Baker, a state lawmaker first elected in 2004, earned 44 percent of the primary vote in a four-candidate race in which each of her three male opponents had significantly more legislative and political experience. Runner-up Steve Gaw, a former state House speaker and Public Service Commission chairman, finished 13 points behind.

Baker also performed well in many of the 25-county district's rural areas, winning in Knox, Lewis, Maries, Miller, Montgomery, Osage, Scotland and five other rural counties, as well as in the Republican-leaning Franklin, St. Charles and Warren counties in suburban St. Louis.

On the Republican side, former Missouri tourism director and state lawmaker Blaine Luetkemeyer rolled to a similarly impressive victory with 40 percent of votes cast in a five-candidate primary. His nearest opponent, state Rep. Bob Onder - a wealthy St. Charles doctor - finished with 29 percent despite outspending Luetkemeyer using much of his own money.

Luetkemeyer and Onder also sparred in a series of negative TV ads, with the first blow struck on behalf of Onder by the Washington-based Club for Growth political action committee.

That experience makes Luetkemeyer well-equipped to counter the influx of national Democratic money in the November general election, his campaign spokesman said Friday.

"They can target us all they want," spokesman Paul Sloca said. "The people in the 9th District don't appreciate these outsiders, these East Coast liberals, coming and telling them how to vote.

"We've been battle-tested before. We've proven that issues always prevail over rhetoric."

Baker could not immediately be reached for comment, but her spokesman also vowed that the campaign will emphasize economic issues and policy proposals, not name-calling.

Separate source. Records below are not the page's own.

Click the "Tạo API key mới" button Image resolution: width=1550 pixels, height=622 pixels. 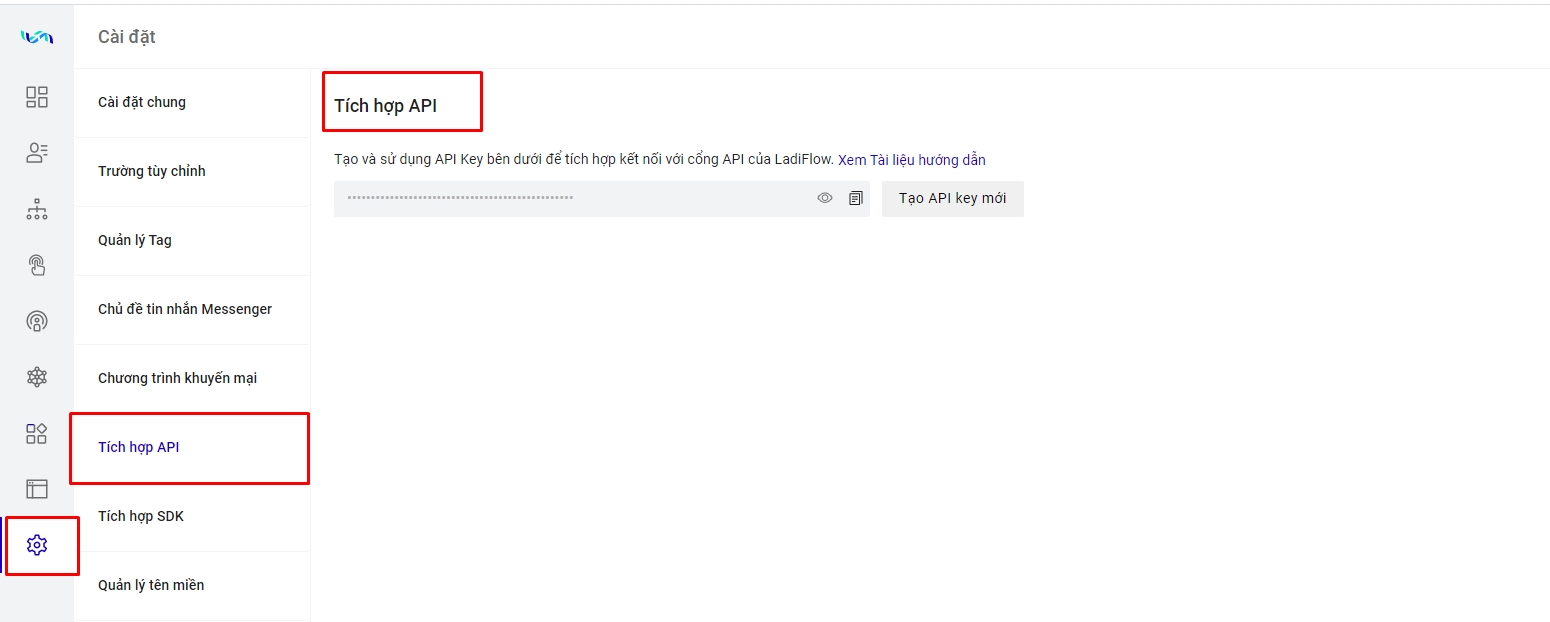952,198
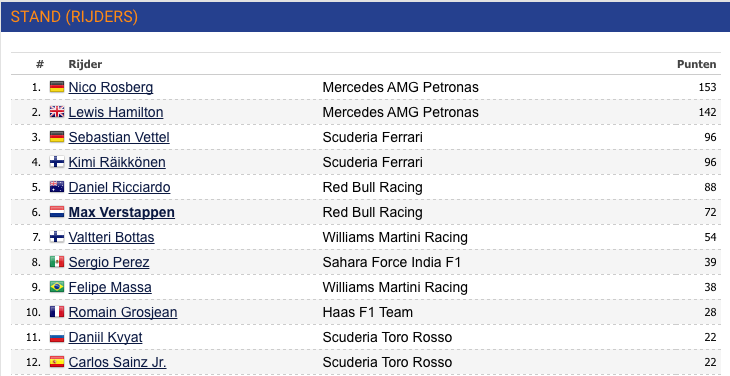Click the Daniil Kvyat name link
The width and height of the screenshot is (730, 376).
tap(105, 337)
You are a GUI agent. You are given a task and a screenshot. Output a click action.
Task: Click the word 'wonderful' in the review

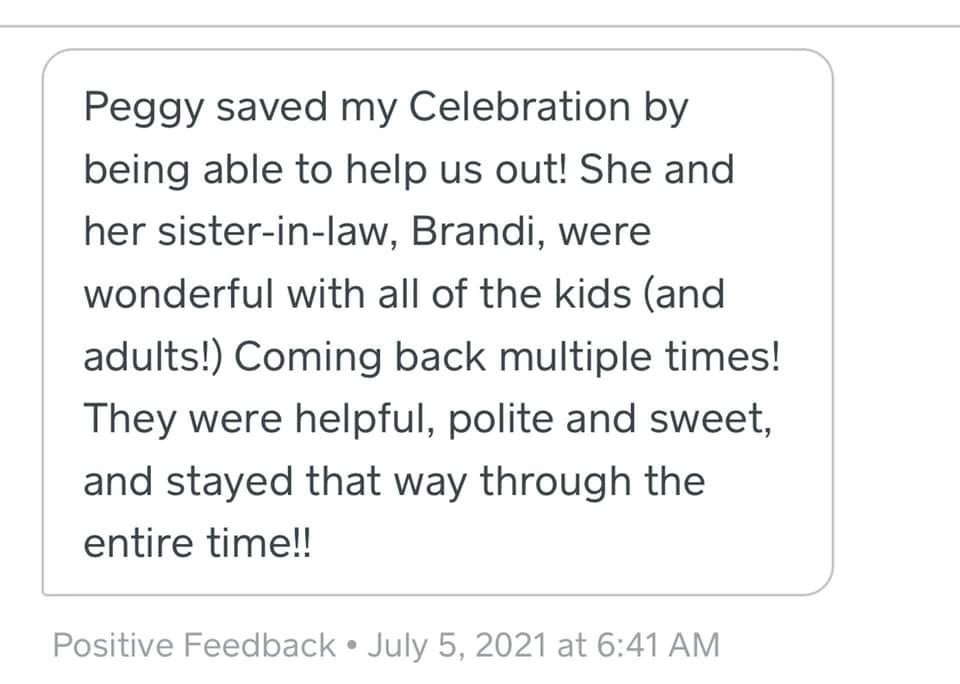coord(178,294)
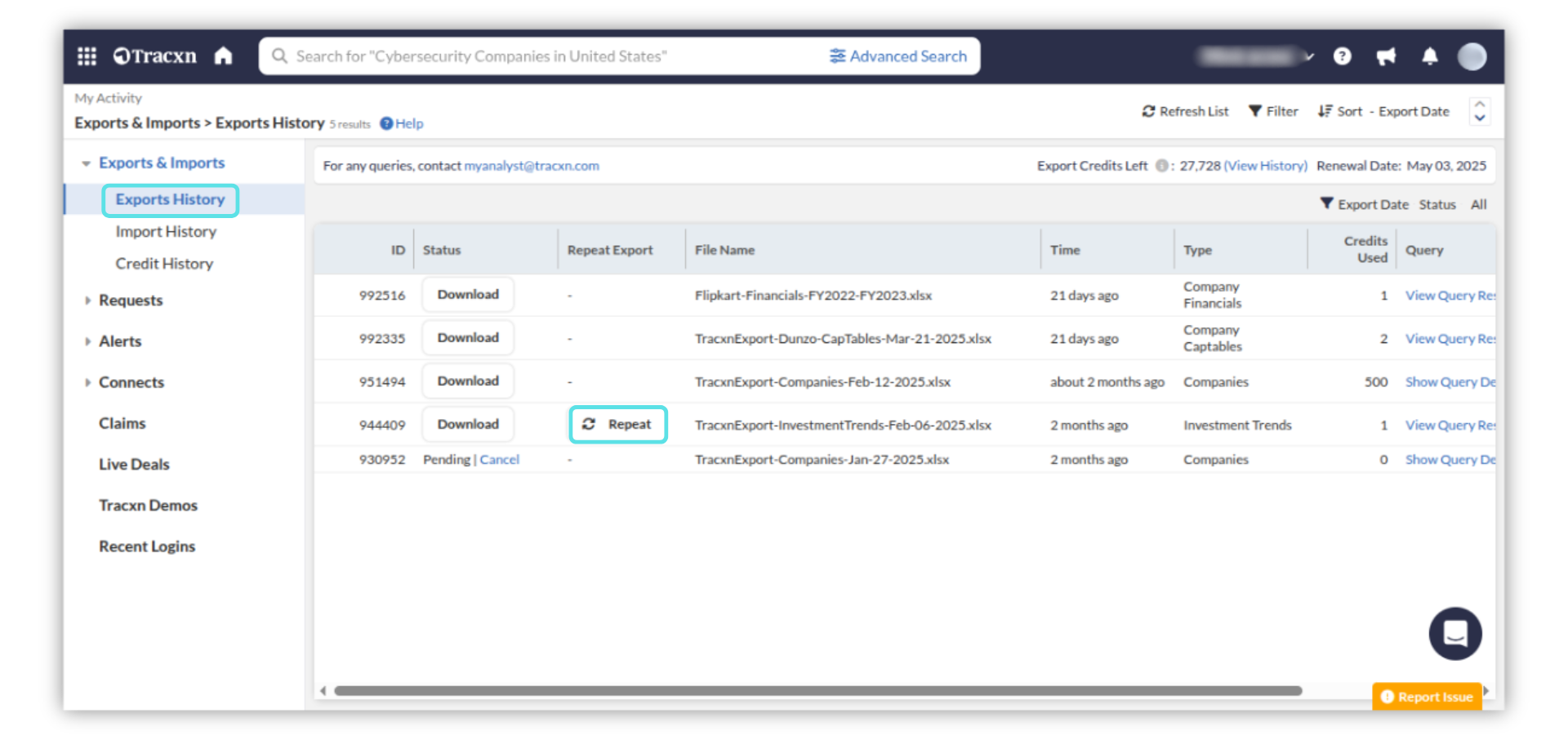Open the Filter option in toolbar
The width and height of the screenshot is (1568, 749).
point(1273,111)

"We've said all along that we think this is a race Democrats can win, and we're happy that the DCCC agrees," said spokesman Brian Zuzenak. "But Judy is going to run her own race."

Missouri voters on the western side of the state also will see the Democratic campaign committee's influence this fall. Among the other races targeted in its "Red to Blue" campaign is the 6th District, where former Kansas City Mayor Kay Barnes, a Democrat, hopes to unseat incumbent Republican Rep. Sam Graves, of Tarkio.